分析用テキスト:

在宅医療・訪問看護への影響
2020年度の診療報酬改定は、医療従事者の負担軽減と住み慣れた地域でその人が持っている能力に応じて自立した日常生活が送れるように、身近で分かりやすい医療の実現を目指すものでした。在宅医療や訪問医療がどのように変わるのか、具体的に見ていきましょう。
複数の疾患があっても専門的な訪問診療を受けられる
前回の診療報酬改定ではかかりつけ医以外の専門的な診療が必要な場合は求めに応じてほかの病院の医師も訪問診療を行えましたが、「6ヶ月を限度として」という制限がありました。しかし、今回の診療報酬改定では、かかりつけ医と情報を共有して訪問診療にあたる場合、要件を満たせば12ヶ月以上も算定できるようになったのです。例えば、皮膚疾患や口腔疾患、精神疾患など様々な病気を抱えている患者さんも、在宅で専門的な診療が受けられるようになりました。医療依存度が高い場合は病院に入院するのが一般的でしたが、これにより病院ではなく自宅で生活することも可能になったのです。また、それぞれの専門医が制限を気にすることなく診療できるため、より力を発揮しやすくなりました。
訪問診療が受けやすくなった
ひとつの事業者が通所・訪問・宿泊の介護サービスを提供している小規模多機能型居宅介護施設を利用する人に対して訪問診療を行う場合、これまでは「宿泊サービスを利用する30日前に自宅で訪問診療を行っている場合にのみ」算定することが可能でした。しかし、今回の改定では、退院直後に小規模多機能型居宅介護施設で宿泊のサービスを受けた利用者に対して、事前に訪問診療を受けていなくても算定できるようになったのです。これにより、自宅に戻ることが難しく、小規模多機能型居宅介護施設を利用せざるを得ない人も訪問診療を受けやすくなりました。

提供された資料:
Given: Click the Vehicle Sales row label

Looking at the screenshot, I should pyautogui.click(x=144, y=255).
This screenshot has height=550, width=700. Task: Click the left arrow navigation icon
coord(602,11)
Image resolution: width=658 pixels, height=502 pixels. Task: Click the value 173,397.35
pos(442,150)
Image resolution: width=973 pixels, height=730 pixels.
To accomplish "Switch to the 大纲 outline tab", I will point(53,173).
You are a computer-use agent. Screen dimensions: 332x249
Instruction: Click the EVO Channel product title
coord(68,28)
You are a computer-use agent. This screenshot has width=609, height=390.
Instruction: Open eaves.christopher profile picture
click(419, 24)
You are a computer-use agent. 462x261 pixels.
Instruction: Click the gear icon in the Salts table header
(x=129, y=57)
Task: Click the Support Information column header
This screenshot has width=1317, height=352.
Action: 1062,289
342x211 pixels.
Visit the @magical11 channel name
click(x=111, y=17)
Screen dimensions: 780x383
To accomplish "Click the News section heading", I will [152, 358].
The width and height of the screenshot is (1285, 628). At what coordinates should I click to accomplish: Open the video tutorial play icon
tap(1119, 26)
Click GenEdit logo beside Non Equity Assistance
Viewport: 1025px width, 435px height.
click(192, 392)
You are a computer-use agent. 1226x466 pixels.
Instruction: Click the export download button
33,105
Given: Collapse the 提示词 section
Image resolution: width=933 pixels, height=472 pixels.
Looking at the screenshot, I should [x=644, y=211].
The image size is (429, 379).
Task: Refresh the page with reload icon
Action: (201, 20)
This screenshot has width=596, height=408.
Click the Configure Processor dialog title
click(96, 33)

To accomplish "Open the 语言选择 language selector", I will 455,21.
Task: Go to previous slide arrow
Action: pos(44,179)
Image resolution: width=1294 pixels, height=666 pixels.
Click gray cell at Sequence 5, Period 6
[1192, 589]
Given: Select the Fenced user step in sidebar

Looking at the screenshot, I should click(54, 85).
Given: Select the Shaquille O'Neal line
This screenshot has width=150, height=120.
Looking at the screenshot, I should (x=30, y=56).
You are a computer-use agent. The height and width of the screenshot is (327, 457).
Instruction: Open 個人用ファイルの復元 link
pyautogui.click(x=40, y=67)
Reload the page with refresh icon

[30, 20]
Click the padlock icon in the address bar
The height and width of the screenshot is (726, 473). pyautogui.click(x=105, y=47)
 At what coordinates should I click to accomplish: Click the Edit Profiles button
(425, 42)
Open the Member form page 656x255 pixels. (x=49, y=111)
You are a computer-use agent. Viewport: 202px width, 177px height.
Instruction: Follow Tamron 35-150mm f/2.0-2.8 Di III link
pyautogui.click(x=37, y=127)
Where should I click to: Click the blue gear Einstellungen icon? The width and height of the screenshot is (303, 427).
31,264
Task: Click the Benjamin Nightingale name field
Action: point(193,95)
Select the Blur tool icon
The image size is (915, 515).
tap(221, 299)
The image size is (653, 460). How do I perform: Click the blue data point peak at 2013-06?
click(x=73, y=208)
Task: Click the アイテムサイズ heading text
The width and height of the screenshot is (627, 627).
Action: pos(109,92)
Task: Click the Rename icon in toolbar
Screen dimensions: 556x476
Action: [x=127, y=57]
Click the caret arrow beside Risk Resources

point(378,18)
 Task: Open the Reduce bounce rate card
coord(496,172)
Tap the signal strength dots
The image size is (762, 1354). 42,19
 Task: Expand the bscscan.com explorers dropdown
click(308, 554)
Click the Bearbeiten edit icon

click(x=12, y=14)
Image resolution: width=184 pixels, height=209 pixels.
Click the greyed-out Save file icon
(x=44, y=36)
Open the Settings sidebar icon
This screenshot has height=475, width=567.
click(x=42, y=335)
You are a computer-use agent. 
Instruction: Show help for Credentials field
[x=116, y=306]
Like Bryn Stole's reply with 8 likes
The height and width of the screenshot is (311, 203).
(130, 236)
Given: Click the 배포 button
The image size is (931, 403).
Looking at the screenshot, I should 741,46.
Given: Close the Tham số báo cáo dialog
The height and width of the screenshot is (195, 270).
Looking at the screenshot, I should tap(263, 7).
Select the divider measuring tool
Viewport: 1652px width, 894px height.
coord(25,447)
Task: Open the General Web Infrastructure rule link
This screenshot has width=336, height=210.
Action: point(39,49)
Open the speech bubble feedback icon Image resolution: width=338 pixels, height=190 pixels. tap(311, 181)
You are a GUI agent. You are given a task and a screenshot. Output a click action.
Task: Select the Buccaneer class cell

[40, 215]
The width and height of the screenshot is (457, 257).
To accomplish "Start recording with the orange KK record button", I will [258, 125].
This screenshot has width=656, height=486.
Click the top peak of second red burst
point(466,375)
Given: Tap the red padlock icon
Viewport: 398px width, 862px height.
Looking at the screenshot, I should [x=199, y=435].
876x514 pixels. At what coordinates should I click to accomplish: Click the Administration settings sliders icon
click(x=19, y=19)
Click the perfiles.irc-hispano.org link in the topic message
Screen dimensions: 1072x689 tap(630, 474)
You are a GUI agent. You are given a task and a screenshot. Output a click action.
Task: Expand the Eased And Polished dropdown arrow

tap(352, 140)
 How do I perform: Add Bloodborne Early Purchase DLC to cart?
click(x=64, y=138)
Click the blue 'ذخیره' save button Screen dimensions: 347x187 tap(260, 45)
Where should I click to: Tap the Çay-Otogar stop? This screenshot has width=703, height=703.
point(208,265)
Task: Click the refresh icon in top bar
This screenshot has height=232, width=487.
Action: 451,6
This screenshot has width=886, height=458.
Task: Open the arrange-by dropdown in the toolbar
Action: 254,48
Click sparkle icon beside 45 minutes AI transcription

作業指示: 2020年度の診療報酬改定による在宅医療・訪問看護への影響を扱った文章を、最後の文の後から引き継いで書いてもらえますか。

作業結果:
訪問看護ステーションの人員配置
年々在宅医療を必要としている人が増えています。それを受けて、2014年度の診療報酬改定で医療依存度の高い患者さんを受け入れ、ターミナルケアにも積極的に取り組む訪問看護ステーションへの評価として「機能強化型訪問看護管理療養費」が算定できるようになりましたが、看護師の確保が難しいなどの問題もありました。それを解消するために今回の改定では人員配置が見直されたのです。「配置基準に定められた看護職員のうち1名は非常勤を常勤換算してもよい」と変更されたため、家事や子育てなど時短で働く非常勤の看護師も活躍の場が広がったのです。また、機能強化型訪問看護管理療養費を算定できる事業所が増えるため、より質の高い訪問看護を提供できるようにもなりました。しかし、新たに追加された基準によりリハビリ職を含む職員のうち看護師が6割以上になるように構成する必要が出てきた、施設によっては算定が難しい場合もあります。